(Records drawn from a dataset)
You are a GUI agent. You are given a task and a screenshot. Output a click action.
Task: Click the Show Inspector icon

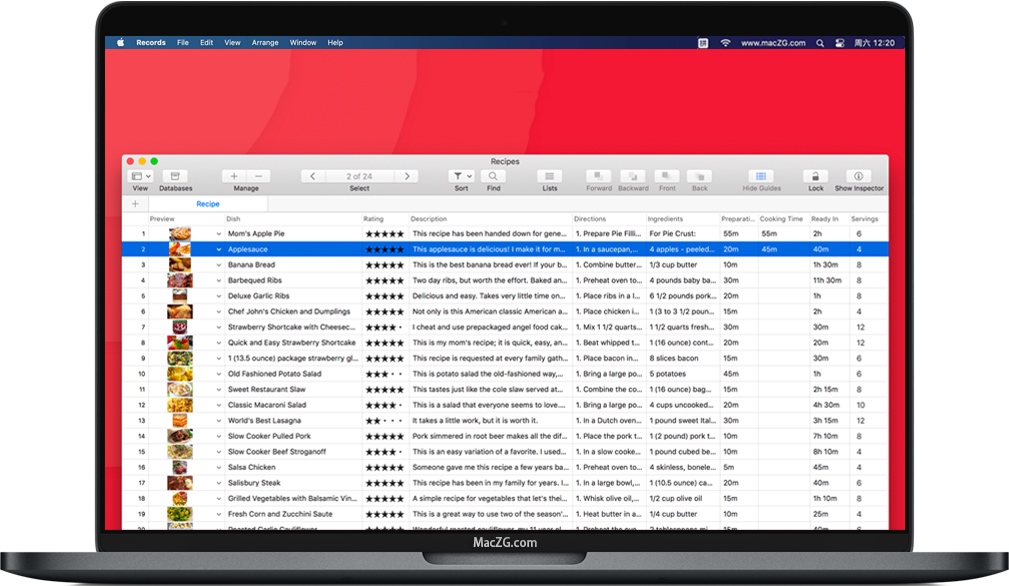click(857, 174)
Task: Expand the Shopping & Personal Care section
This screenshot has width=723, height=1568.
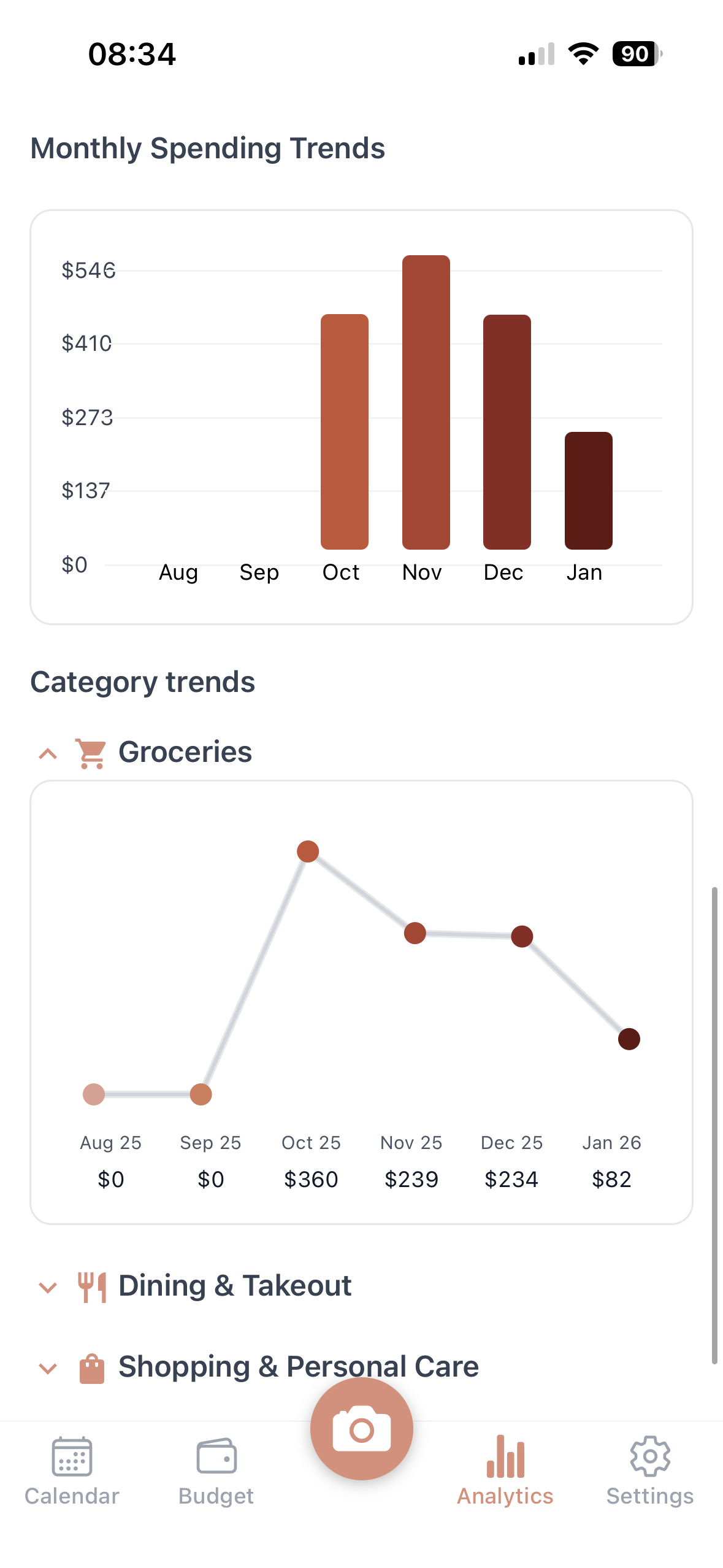Action: coord(47,1367)
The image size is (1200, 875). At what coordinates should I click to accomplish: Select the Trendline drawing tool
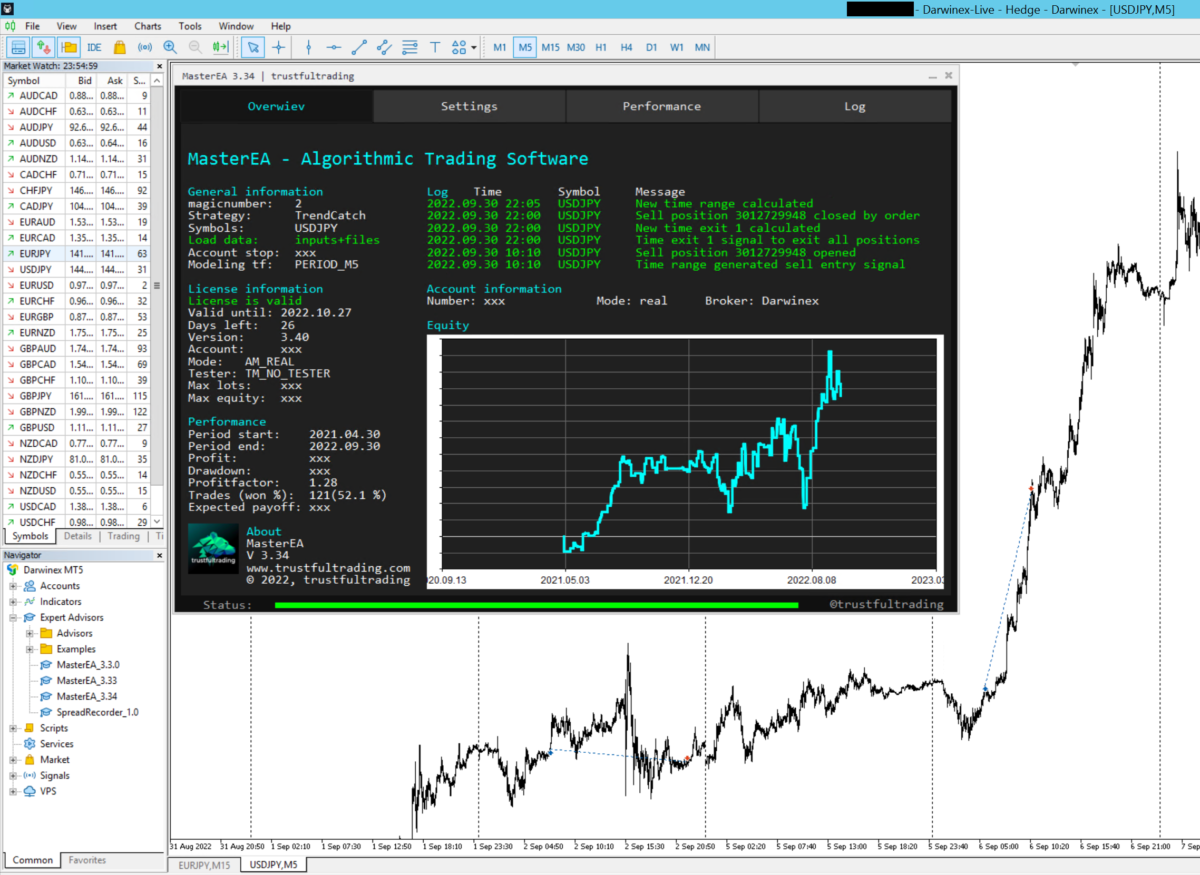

## What you should do
If pictures appear among the records, do not carry them over; retype the rest exactly.

## Task response
You are a GUI agent. You are given a task and a screenshot. Output a click action.
Task: Click the Show Inspector icon

click(857, 174)
Task: Expand the Shopping & Personal Care section
This screenshot has width=723, height=1568.
Action: coord(47,1367)
The image size is (1200, 875). At what coordinates should I click to accomplish: Select the Trendline drawing tool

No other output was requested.